There is also a widespread acceptance that the very architecture designed to keep us posting also keeps us enraged, because rage, it turned out, is the most effective engagement mechanism of all. There is also an inchoate but growing sense that social media harms us not merely in the familiar ways of anxiety, addiction and harassment, but in a way that is harder to name: a systematic degradation of our shared sense of what is actually true.
In truth, social media was always a falsehood machine. A fun house mirror, angled outward to display a distorted image of ourselves, yes, back to ourselves but also out into the world. This was always going to be a hard sell as the world became more and more obviously chaotic.
Today, when governments trade offensive memes as part of actual wartime propaganda strategies, the unreality of social media has become our actual reality, or some version of it. Read the news today and it’s Baudrillard meets Ballard against the backdrop of a war no-one can quite believe. Influencers filming themselves fleeing Dubai as Iranian warheads fell was Vermilion Sands gone even more wrong: beautiful people in a fully automated luxury resort in the actual desert, performing their own panic for an audience. Others, as Bellingcat documented, were performing something more scripted. Content to the last.
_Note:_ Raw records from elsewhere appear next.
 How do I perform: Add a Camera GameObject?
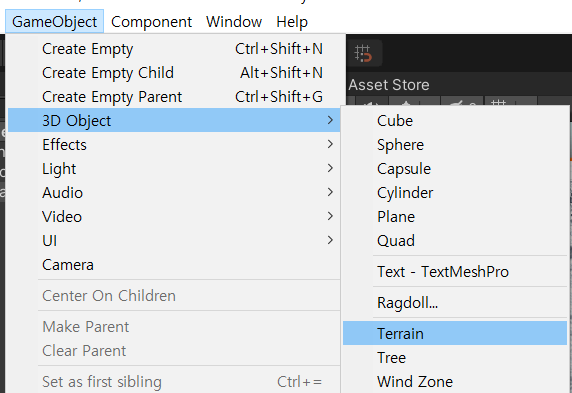[x=174, y=265]
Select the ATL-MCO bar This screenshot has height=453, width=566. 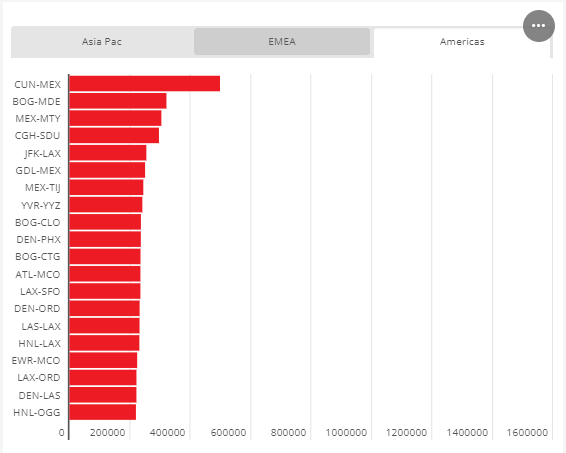point(105,274)
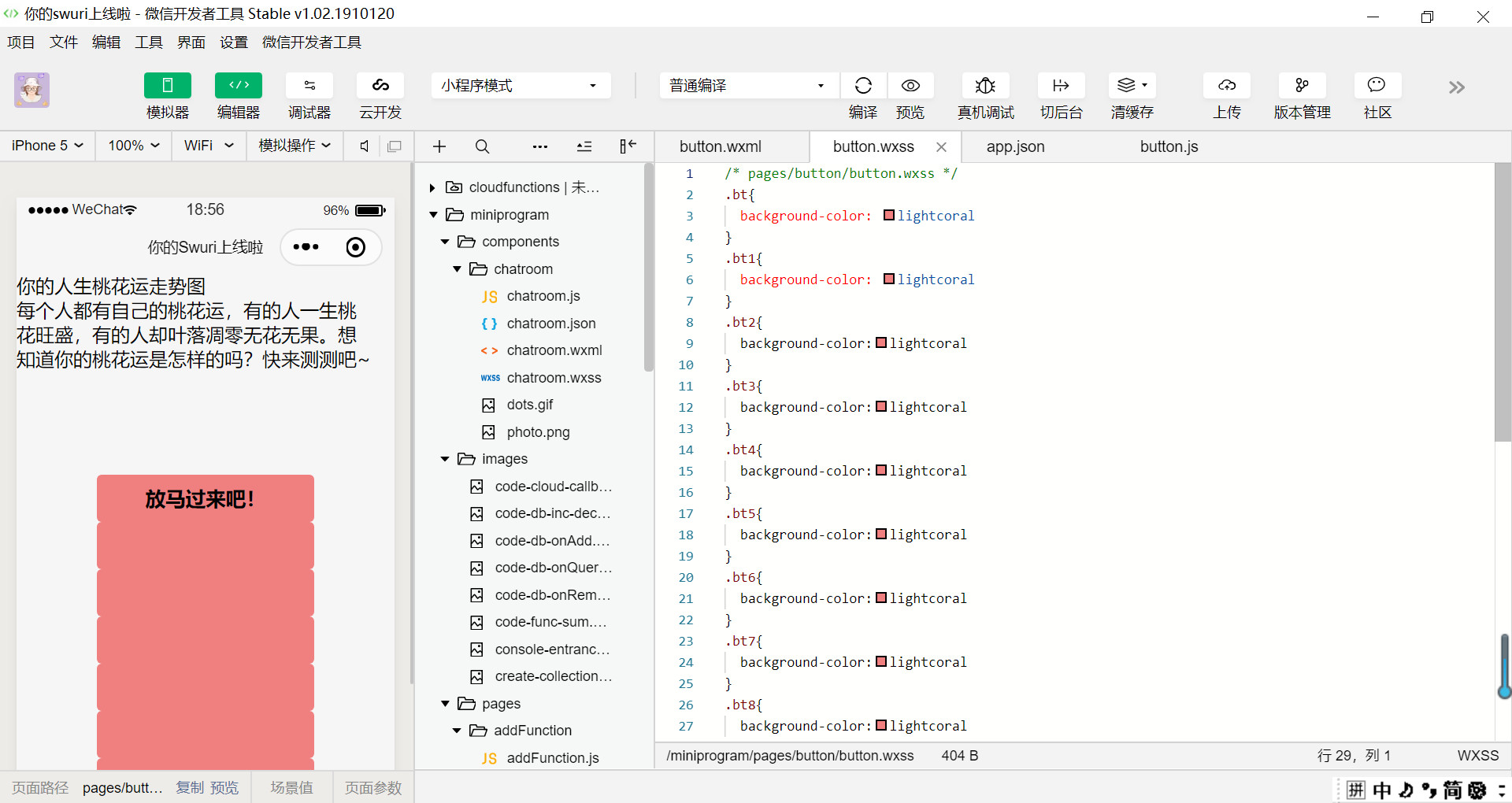The height and width of the screenshot is (803, 1512).
Task: Click the lightcoral color swatch on line 3
Action: (889, 216)
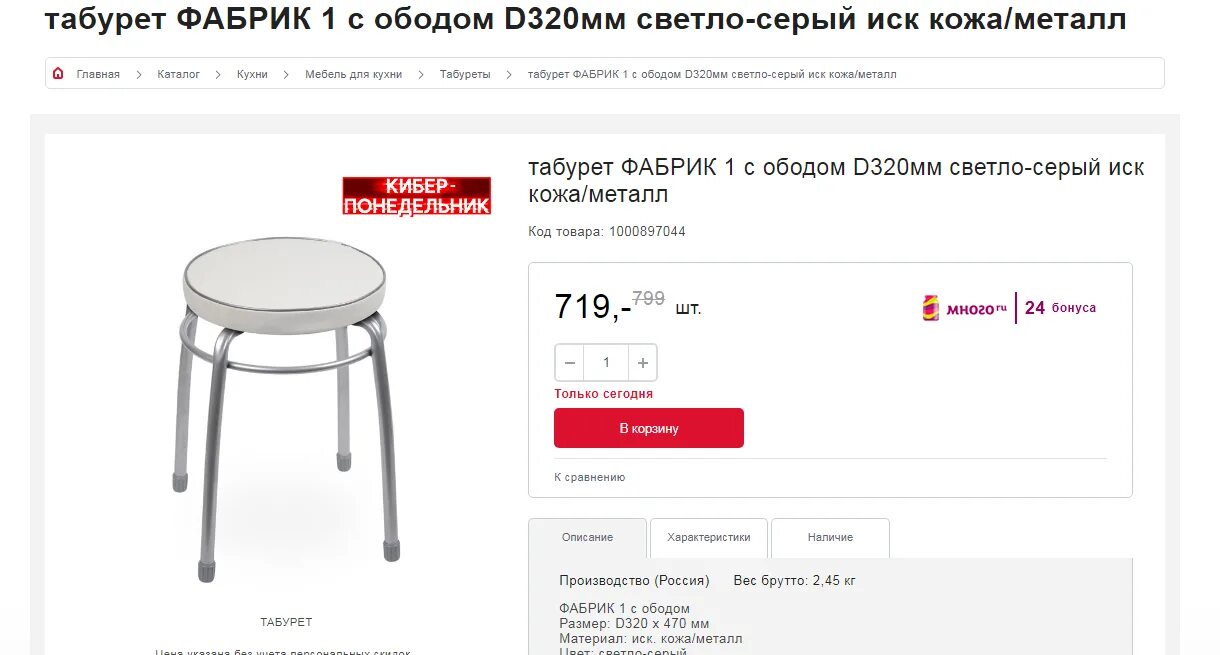Click the quantity input field
This screenshot has height=655, width=1220.
[606, 363]
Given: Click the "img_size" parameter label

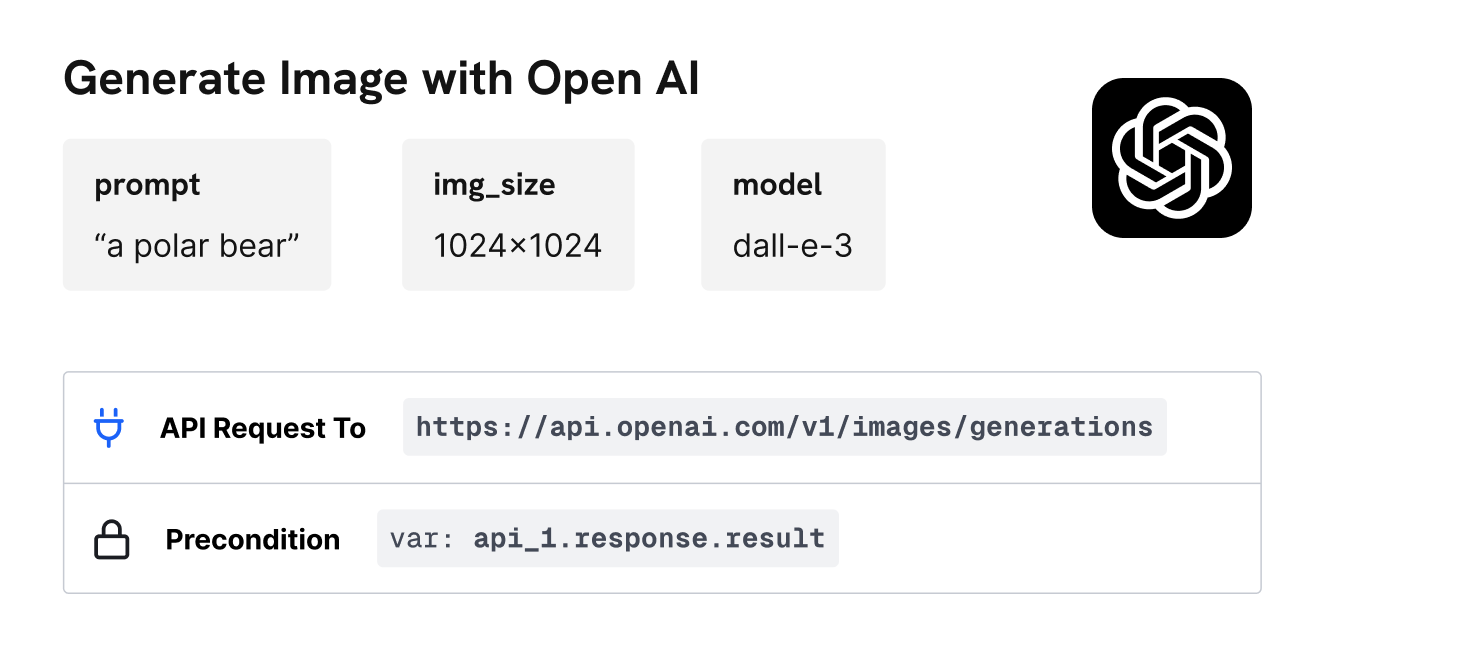Looking at the screenshot, I should [x=493, y=185].
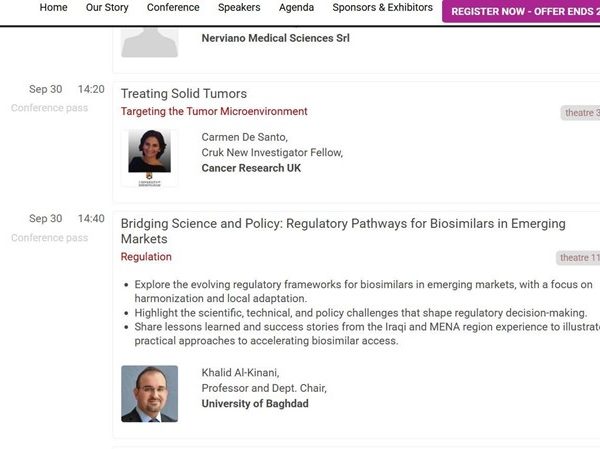
Task: Click the theatre 11 tag
Action: coord(579,258)
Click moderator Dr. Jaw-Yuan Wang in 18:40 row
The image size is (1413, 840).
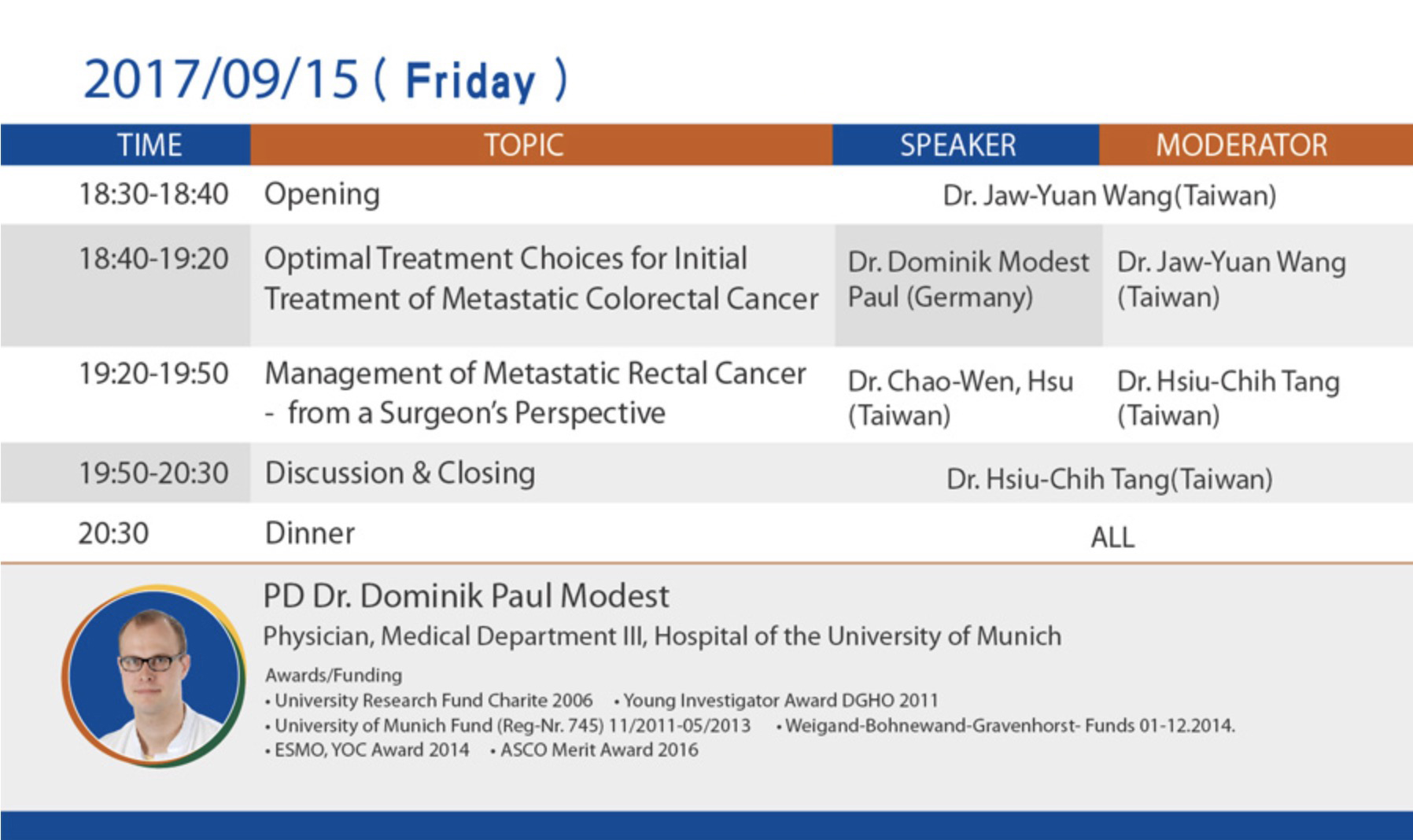point(1231,279)
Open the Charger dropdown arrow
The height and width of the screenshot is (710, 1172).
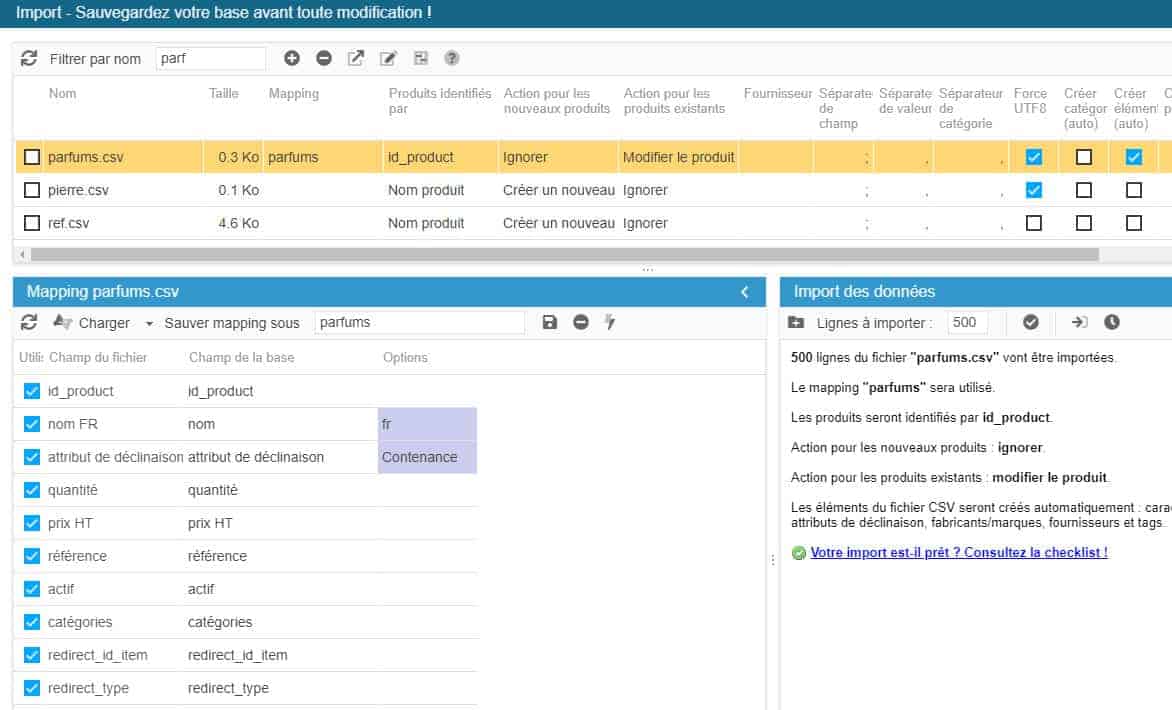point(149,323)
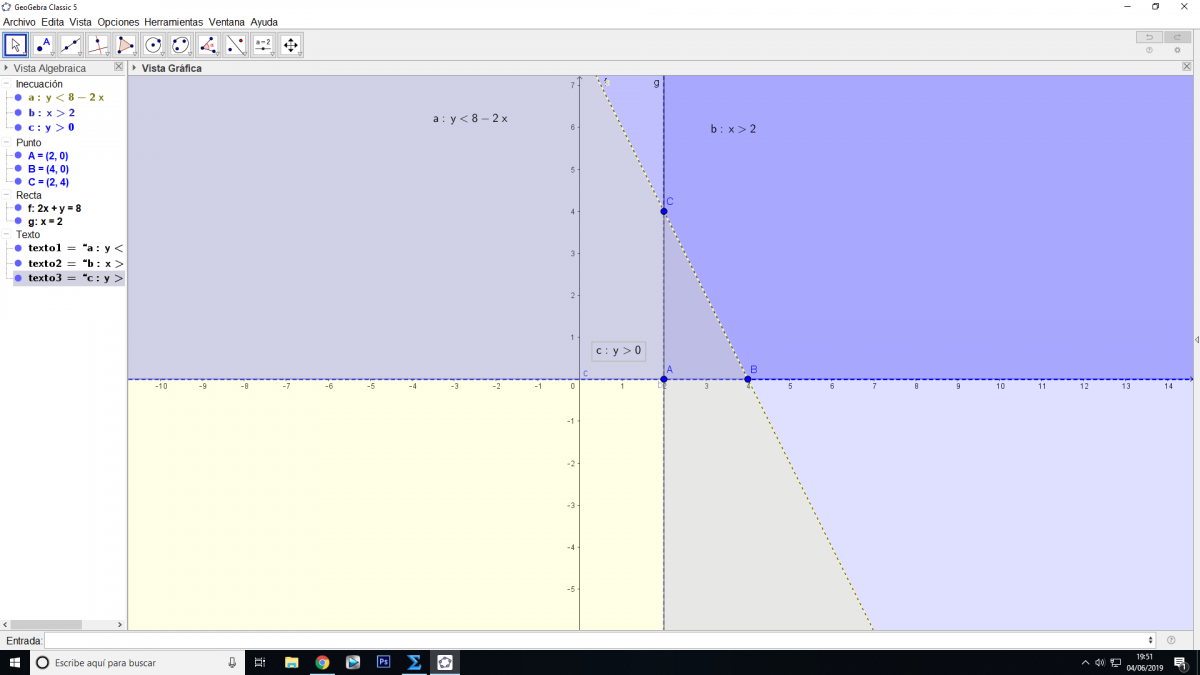Click the Entrada input field
The width and height of the screenshot is (1200, 675).
(598, 640)
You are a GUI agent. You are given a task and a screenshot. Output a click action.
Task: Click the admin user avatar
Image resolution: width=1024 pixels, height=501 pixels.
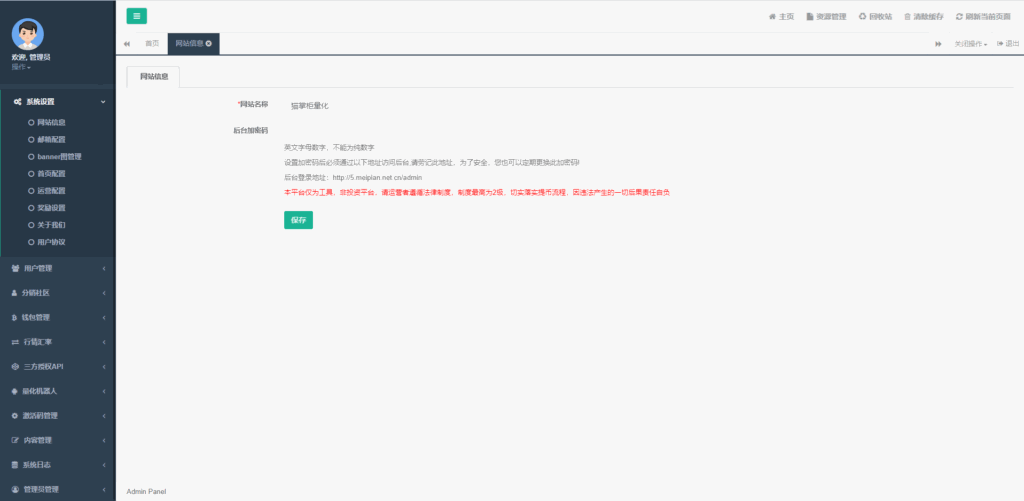(x=28, y=33)
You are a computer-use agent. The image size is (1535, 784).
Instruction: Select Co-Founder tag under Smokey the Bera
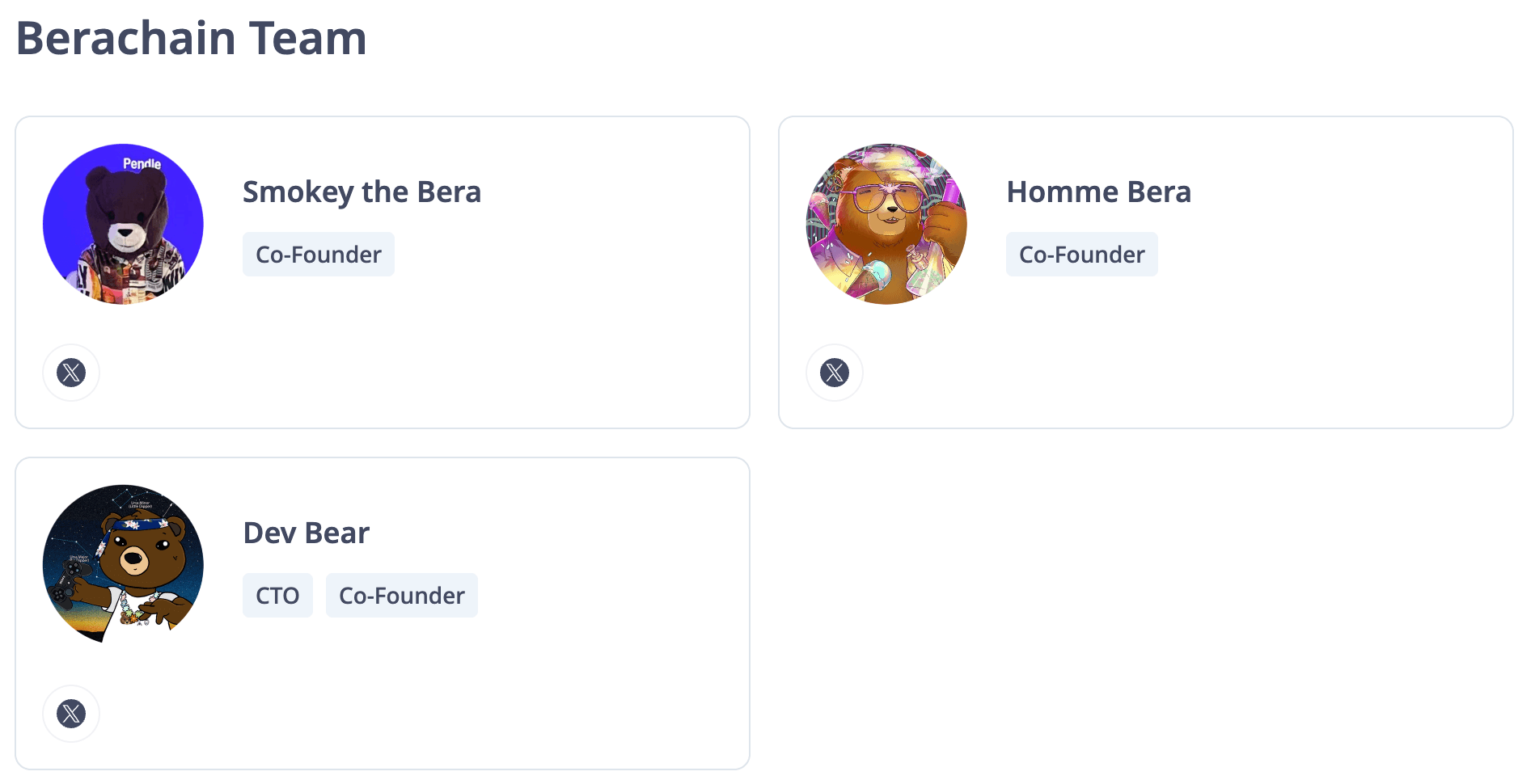(x=318, y=255)
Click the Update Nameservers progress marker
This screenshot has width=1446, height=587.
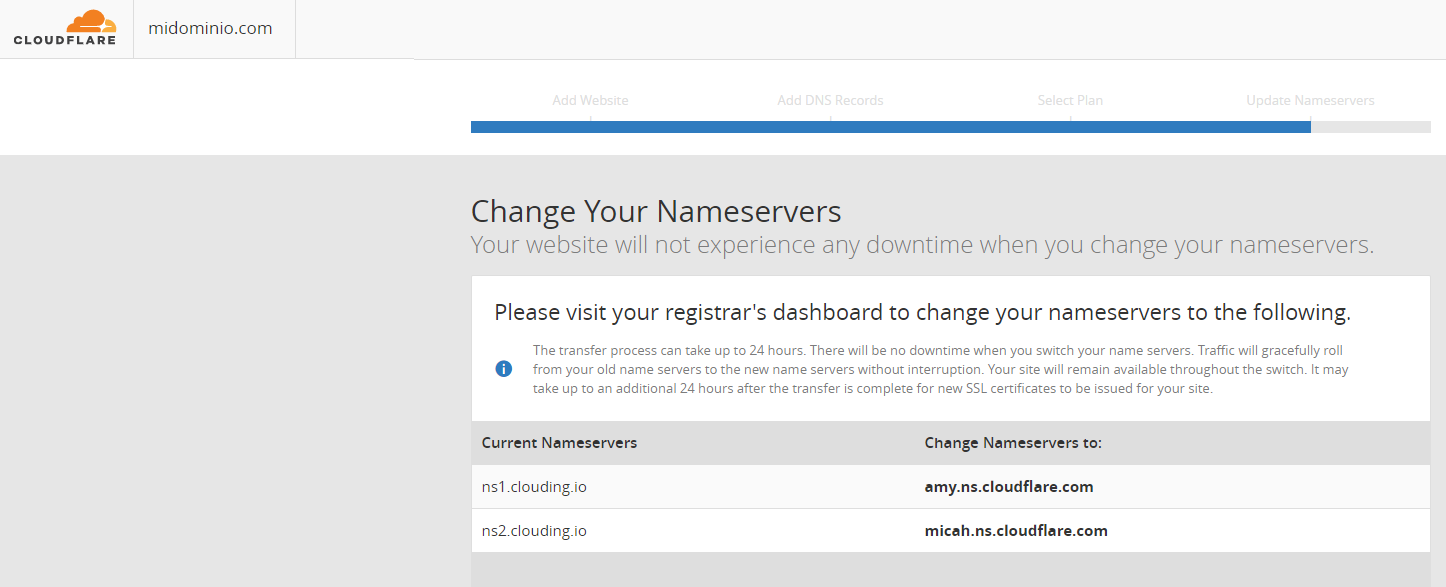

Which is not to say the bombs were not real. They were, and it makes perfect sense that people caught up in events would film them. But watch the footage and something uncomfortable becomes apparent: the event and its documentation become almost indistinguishable. Yes, reality asserts itself, but it is immediately absorbed, the two visions overlap without ever fully merging.
Of course, social media did not create our chaotic world, and things were always more unsettled than they appeared to be. Nevertheless, as the stakes rise it makes perfect sense that social media users, likely nursing something of a hangover, navigate away from the text field and video upload button. Perhaps many will even choose to close the laptop or shove the phone back into their pockets.
Is it the end of the social media era? In a way, yes. Yesterday, walking past the Bibliothèque Nationale de France, the reflective glass curtain wall was, as it does every day, playing host to young people recording and livestreaming dance routines. Likewise, all manner of actors continued to post, upload videos and memes in an attempt to brute force their way into the public sphere. In those senses, the social media genie won’t be going back into the bottle.
What won’t be coming back is social media as a genuine, shared commons. Private forums, group chats and passively following the famous are not likely to be mistaken for the public sphere.
There is one other thing, though. Plenty of users will still be chatting away, just to a large language model rather than to random strangers on the internet. Indeed, Ofcom found that one in eight AI users already turns to these tools for conversation rather than information. Whether or not that is an improvement, we shall see.